▶ _EXCERPT TO READ_

******************************

Deception. In some jurisdictions, sexual contact under fraudulent circumstances or deception is considered rape. By extension, any romantic entanglement could be considered morally questionable and legally problematic. And yet countless romances feature the male protagonist assuming a false identity (Revenge of the Nerds, Down with Love), planting false memories (Overboard), or pursuing a woman based on a bet (10 Things I Hate About You, My Fair Lady, She’s All That). Often, this construction involves the man initially regarding the woman with disgust, then slowly falling in love with her. This is the inversion effect: when a character’s attitude toward something does a 180, the viewer is able to resolve their own negative feelings. It also enforces powerful ideals in our culture that encourage us to “see the best in people” and “think positive.”
Unfortunately, this plot construction also relies upon a false essentialism, which is also demonstrated by romantic comedies’ tendency to have people fall in love while barely speaking to each other: that people are essentially one way, and that there is a “one” or “soulmate” for them, conversation and trust be damned. According to this philosophy, people are fundamentally X or Y, and so their relationships to each other are based on these fundamentals. But stripping relationships of their context doesn’t work. As soon as any of these women realized that they didn’t actually know the person they were “falling for,” they would have dissolved their feelings and taken off. So the real message here is that women are superficial and don’t care about genuine connection.
Manipulation. This is the most common toxic behavior romanticized in film, and it often appears among so-called star-crossed lovers (which aren’t real — see my note above regarding essentialism). From Grease to Buffy the Vampire Slayer to The Notebook, romantic leads play games with their love interests, arrange people and things to make them fall for them, and outright lie to them. The notion that romance involves lying to one’s love, making them feel bad about themselves, sharing secrets or spreading rumors among friends, and other manipulative actions is so deeply embedded in pop culture, it makes people feel that their relationship isn’t good without these low-key “crimes of passion.”
Many people mistake mutual abuse, also called situational couple violence, for passion. Often, in both movies and real life, the conflict is resolved through sex, and so the couple becomes somewhat addicted to that dynamic (see Buffy and Spike as an example). Raised tempers, aggravation, and even physical assault are portrayed as love so strong that it cannot be contained.
Not to worry — not all romantic movies are like this. In fact, quite a few portray relationships, even complicated ones, in a healthy way. Unfortunately, they’re receiving neither the mantle of “romcom” nor the enormous marketing effort that parallels that of the aforementioned Valentine’s Day industries. What does it say about our society that we pump so much energy and focus into unrealistic, sometimes toxic ideals about romance? Why is it not enough to be loved without the grand gestures? But that’s a topic for another essay.
Rachel Wayne is a writer based in Gainesville, Florida, USA. She received her Master’s in Visual Anthropology and Film Studies; her thesis was on the relationship between the media and interpersonal violence. She writes about society, culture, film, politics, feminism, and entrepreneurship.

******************************

List every title that the excerpt on romance in film names as an example of a male protagonist who assumes a false identity, plants false memories, or pursues a woman on a bet.

▶ _DATASET_

******************************

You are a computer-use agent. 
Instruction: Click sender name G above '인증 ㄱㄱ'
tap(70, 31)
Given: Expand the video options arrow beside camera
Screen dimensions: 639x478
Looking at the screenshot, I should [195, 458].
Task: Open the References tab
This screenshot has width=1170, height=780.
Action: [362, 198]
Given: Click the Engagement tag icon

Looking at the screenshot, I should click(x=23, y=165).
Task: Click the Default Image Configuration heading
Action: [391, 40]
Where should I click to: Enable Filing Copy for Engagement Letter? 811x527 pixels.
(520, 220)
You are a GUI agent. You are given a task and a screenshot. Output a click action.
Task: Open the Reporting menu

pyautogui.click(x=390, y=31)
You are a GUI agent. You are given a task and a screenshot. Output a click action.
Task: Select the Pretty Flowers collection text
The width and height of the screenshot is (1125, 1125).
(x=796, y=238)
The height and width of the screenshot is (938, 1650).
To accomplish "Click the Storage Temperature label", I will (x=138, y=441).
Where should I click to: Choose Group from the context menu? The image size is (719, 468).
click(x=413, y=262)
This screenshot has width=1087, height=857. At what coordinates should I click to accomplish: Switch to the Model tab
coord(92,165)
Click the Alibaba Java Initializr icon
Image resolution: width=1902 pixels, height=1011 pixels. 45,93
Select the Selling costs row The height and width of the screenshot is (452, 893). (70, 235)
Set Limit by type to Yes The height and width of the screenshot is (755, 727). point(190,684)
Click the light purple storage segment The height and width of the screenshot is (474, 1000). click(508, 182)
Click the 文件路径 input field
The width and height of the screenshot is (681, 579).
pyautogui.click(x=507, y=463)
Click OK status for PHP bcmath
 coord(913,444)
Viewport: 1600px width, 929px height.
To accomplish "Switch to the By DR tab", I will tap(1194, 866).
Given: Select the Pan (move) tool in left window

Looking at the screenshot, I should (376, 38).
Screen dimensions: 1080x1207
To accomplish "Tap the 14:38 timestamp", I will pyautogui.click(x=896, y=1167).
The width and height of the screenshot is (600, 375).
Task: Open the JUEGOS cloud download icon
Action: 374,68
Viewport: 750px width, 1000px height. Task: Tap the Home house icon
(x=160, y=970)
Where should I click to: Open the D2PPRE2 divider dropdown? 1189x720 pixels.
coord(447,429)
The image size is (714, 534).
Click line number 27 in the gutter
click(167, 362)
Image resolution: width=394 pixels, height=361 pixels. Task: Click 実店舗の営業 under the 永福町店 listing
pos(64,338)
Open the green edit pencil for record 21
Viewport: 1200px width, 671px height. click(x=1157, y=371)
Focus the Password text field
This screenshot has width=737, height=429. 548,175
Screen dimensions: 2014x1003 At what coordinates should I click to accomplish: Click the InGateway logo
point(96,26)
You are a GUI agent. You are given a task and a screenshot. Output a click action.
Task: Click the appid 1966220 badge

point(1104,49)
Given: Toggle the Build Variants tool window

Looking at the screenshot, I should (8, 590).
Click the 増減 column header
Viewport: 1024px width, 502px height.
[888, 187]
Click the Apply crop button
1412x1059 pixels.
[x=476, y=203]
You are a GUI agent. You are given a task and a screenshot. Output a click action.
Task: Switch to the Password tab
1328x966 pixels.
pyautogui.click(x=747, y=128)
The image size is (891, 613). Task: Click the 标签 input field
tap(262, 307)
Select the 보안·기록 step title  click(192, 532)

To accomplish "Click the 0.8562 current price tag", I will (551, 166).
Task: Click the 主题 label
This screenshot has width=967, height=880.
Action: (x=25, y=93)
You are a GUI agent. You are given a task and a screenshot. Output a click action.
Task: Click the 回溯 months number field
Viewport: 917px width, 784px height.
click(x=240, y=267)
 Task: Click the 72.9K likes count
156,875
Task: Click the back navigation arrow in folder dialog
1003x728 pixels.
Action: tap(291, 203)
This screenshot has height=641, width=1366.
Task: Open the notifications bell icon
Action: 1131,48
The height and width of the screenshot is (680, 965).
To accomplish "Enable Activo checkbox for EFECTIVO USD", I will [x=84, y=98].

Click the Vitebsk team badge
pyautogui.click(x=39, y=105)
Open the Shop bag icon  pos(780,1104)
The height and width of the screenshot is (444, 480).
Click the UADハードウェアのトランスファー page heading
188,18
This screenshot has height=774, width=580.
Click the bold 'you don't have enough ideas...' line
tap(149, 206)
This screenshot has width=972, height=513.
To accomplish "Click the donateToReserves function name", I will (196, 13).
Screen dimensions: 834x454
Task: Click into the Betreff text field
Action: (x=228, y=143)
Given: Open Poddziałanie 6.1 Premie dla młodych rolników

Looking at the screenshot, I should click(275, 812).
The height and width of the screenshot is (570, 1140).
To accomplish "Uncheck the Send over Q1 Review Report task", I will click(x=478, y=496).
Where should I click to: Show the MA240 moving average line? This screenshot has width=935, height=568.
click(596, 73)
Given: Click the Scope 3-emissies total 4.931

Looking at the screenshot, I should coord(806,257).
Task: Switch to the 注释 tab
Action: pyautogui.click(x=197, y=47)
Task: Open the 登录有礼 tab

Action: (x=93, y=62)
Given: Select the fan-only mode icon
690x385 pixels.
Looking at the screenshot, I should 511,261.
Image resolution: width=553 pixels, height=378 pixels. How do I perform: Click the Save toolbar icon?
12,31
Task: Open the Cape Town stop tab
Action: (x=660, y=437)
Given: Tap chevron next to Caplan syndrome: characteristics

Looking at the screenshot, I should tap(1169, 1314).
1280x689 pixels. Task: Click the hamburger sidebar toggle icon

******************************

▶ _FINISHED TASK_
Revenge of the Nerds
Down with Love
Overboard
10 Things I Hate About You
My Fair Lady
She's All That